[Stored records]
* * * * * * * * *

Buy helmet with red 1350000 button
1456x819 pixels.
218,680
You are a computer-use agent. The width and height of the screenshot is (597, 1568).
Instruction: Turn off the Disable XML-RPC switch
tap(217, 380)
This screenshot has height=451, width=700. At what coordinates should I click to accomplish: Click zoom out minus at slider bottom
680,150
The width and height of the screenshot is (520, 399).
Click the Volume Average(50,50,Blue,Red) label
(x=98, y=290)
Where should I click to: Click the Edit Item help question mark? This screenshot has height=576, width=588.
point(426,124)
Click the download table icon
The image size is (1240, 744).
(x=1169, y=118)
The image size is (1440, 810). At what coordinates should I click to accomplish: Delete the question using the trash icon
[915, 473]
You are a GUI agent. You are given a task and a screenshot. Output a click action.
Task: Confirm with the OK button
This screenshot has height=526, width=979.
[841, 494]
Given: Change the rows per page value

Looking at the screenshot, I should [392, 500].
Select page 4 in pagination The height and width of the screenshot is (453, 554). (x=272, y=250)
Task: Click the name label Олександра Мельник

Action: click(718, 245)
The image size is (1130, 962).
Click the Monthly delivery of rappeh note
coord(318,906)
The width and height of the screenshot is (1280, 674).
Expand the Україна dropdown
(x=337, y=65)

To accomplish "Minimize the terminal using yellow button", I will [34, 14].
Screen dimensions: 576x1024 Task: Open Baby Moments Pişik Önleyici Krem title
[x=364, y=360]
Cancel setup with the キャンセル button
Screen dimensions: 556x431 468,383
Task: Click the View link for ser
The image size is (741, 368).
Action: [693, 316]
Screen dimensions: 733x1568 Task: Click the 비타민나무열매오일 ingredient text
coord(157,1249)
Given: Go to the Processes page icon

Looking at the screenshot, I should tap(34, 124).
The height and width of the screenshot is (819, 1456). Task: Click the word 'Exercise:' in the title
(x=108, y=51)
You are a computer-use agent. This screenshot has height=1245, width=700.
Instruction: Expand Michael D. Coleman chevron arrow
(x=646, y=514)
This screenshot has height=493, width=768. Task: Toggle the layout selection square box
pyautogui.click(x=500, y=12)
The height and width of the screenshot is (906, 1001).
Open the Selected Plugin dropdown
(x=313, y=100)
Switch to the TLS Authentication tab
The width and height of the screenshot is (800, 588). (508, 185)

* * * * * * * * *

• _Work instructions_
Working through the entries above, copy every line in which "agent" is found.

• _Result below_
You are a computer-use agent. The width and height of the screenshot is (597, 1568).
You are a GUI agent. You are given a task and a screenshot. Output a click action.
You are a computer-use agent. This screenshot has height=1245, width=700.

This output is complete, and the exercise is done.